#### EXCERPT:
═══
The wide gaps on Maze-Hard and ARC-AGI-2 show that what limits PTRM is not “search capability” but “verifier capability”. The central direction of the paper’s Future Work is that a stronger verifier, trained or attached, could pick up the rollouts that the current Q head is missing.
In Appendix C, the authors try a Langevin dynamics update that uses the Q head’s gradient to push the latent toward a high-Q region, \(z \leftarrow z - \eta \nabla_z E(z) + \sqrt{2\eta}\, \xi\) (with \(E(z) = -\log \mathrm{sigmoid}(f_Q(z))\) and \(\xi \sim \mathcal{N}(0, I)\)). On PCA plots, \(\nabla_z f_Q\) does point toward the good basin, so the idea looked promising, but the accuracy matched a noise-only ablation in which the gradient term was set to zero. All of the gain came from the noise term, and the gradient guidance added nothing. Based on this, the authors dropped the Langevin variant and converged to the simpler PTRM. This is a methodological finding that test-time gradient guidance on a trained model, at least through TRM’s Q head, did not work.
Limits and Contributions in This Book
Section 7 / Conclusion of the PTRM paper acknowledges three limits. First, the validation is mainly on grid-shaped puzzles, and the gains on ARC-AGI-2 and Heyawake are small. Second, the verification quality of the Q head is the ceiling, and on Maze-Hard a large gap between best-Q@\(K\) and pass@\(K\) remains. Third, the development of a stronger verifier is left as future work.
In the context of this book, PTRM’s contributions can be organized into three points.
First, it diagnoses “the deterministic limit of TRM” at the mechanism level. The vocabulary of three trajectory modes on the PCA plot, and of bad / good basins, becomes a shared language for talking about the behavior of the TRM lineage. Combined with Efstathiou & Balwani’s attractor hypothesis, the dynamics interpretation of small recursive models like HRM / TRM enters a new stage.
Second, it establishes width scaling as a test-time compute axis. Depth is sequential, cannot be parallelized, and from some point onward starts to incur overfitting cost (consistent with TRM’s Table 4, which already showed that “deeper is not always better”). Width does not have these properties, and gains rise linearly with the number of rollouts. As one answer to the question of “what to invest test-time compute in”, width scaling is now an established option.
═══
#### PROVIDED INFORMATION:
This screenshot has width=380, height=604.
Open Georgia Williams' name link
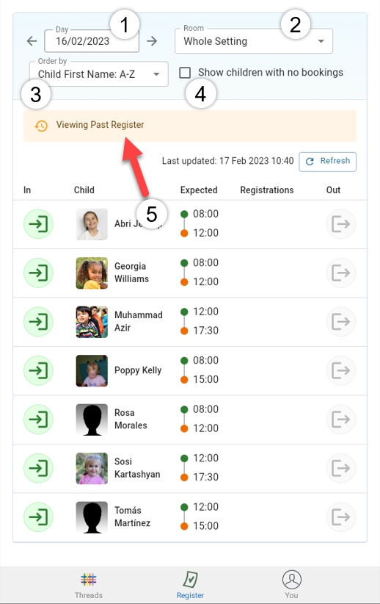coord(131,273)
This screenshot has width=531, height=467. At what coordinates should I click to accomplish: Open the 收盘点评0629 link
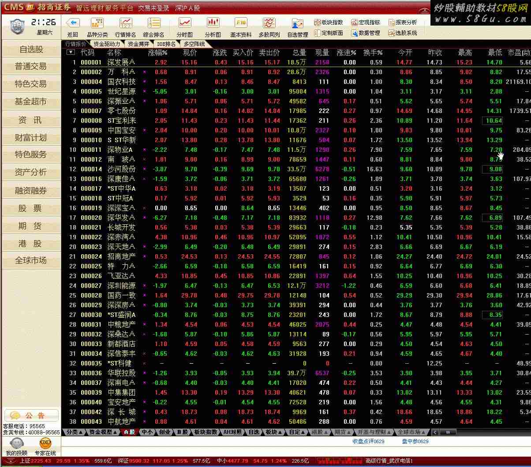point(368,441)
═══
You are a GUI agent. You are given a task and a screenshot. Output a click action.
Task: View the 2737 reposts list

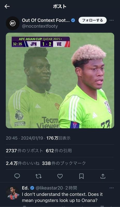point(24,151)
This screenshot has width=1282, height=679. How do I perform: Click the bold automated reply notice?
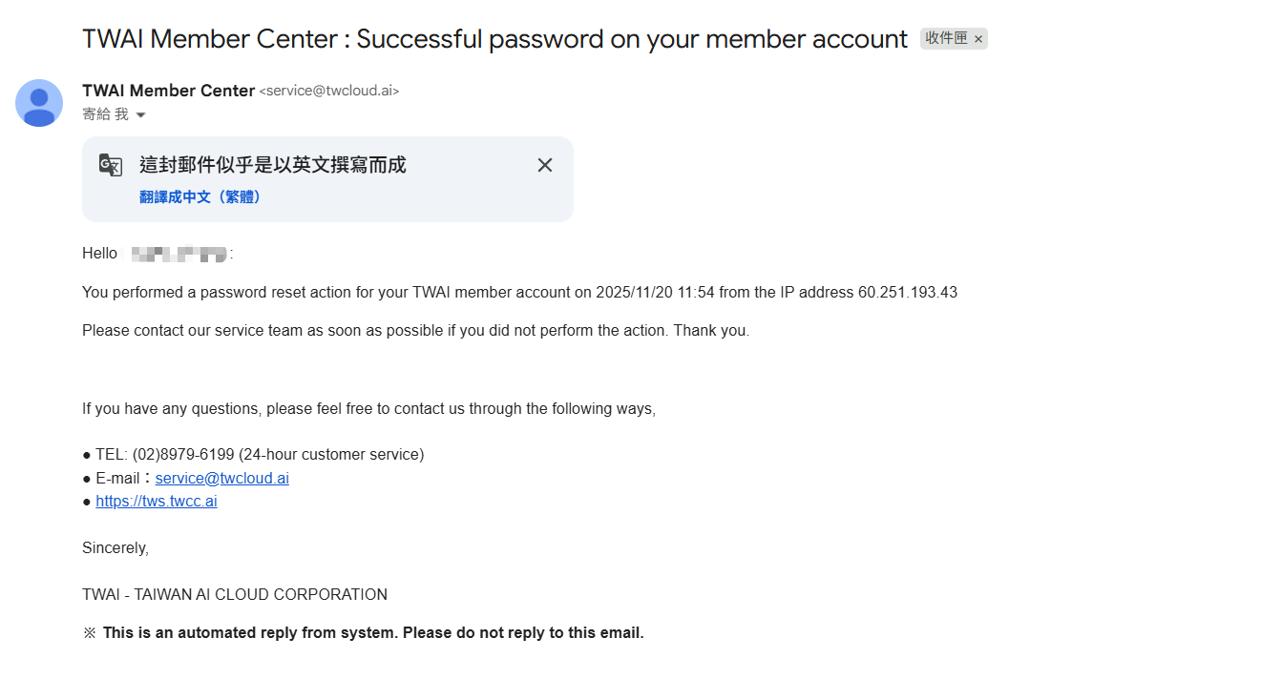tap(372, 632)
═══
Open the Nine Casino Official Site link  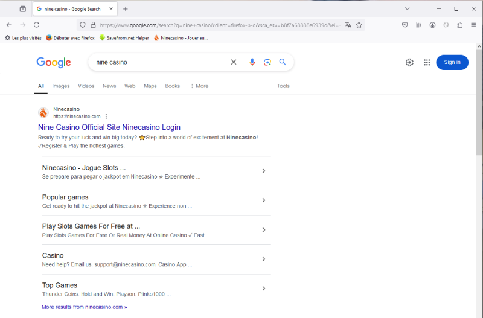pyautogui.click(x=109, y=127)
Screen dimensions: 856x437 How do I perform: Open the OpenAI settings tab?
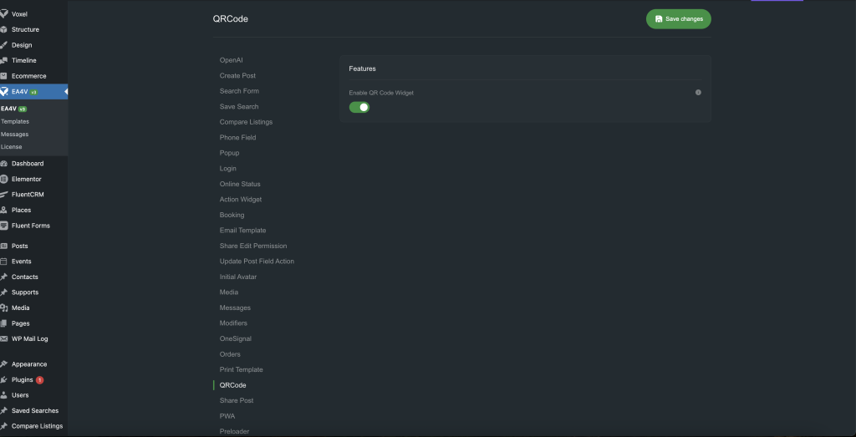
═══
#### WORK TO COMPLETE:
In the PTRM excerpt, which term of the Langevin dynamics update accounted for all of the gain?

#### OUTPUT:
The noise term; the gradient guidance added nothing.